Häufige Ursachen für Kundenreklamationen und fehlerhafte Lüftungssysteme sind:
- mangelhaft eingestellte Volumenströme
- fehlende Einregulierung
- fehlerhaft geführte Luftleitungen und platzierte Luftein- und -auslässe
- fehlende Abstimmung mit der tatsächlichen Nutzung
Nicht die Technik fällt aus – sie wird falsch betrieben.
Gefragt sind daher:
- Kenntnis der Kunden- / Nutzenanforderungen und Übereinstimmung mit den technischen Leistungen der ausgewählten Lüftungslösung / Lüftungsanlage.

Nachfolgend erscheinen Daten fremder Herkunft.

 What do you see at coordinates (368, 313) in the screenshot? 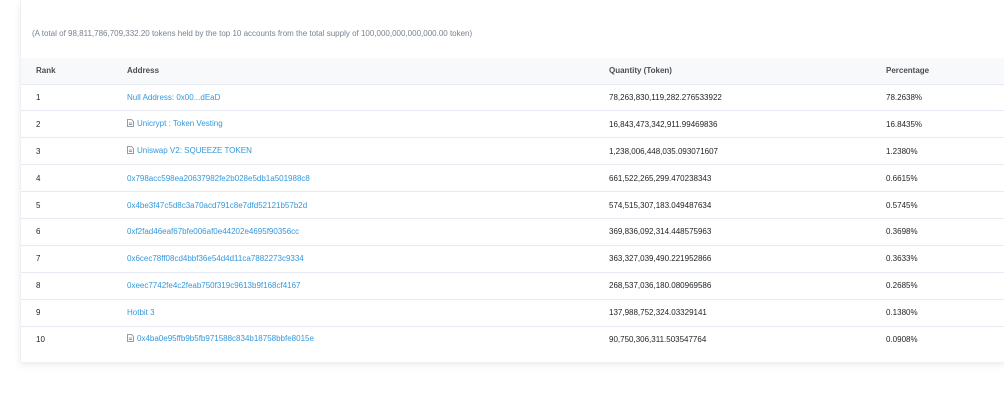
I see `address-cell: Hotbit 3` at bounding box center [368, 313].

- Fachgerechte, normgerechte und hygienisch einwandfreie Installation und Inbetriebnahme
- konsequente Einregulierung
Qualität zeigt sich nicht im Produkt, sondern in der einwandfrei funktionierenden Lüftungsanlage.
Fazit
Lüftung im Gebäudebestand folgt anderen Regeln als im Neubau.Ausgereifte wie auch bewährte technische Lösungen für unterschiedliche Anforderungen sind am Markt verfügbar. Entscheidend für die Zufriedenheit der Nutzer und die Effizienz einer Lüftungslösung ist, dass sie zum Gebäude und zu den Nutzeranforderungen passt und unter realen Bedingungen richtig umgesetzt wird.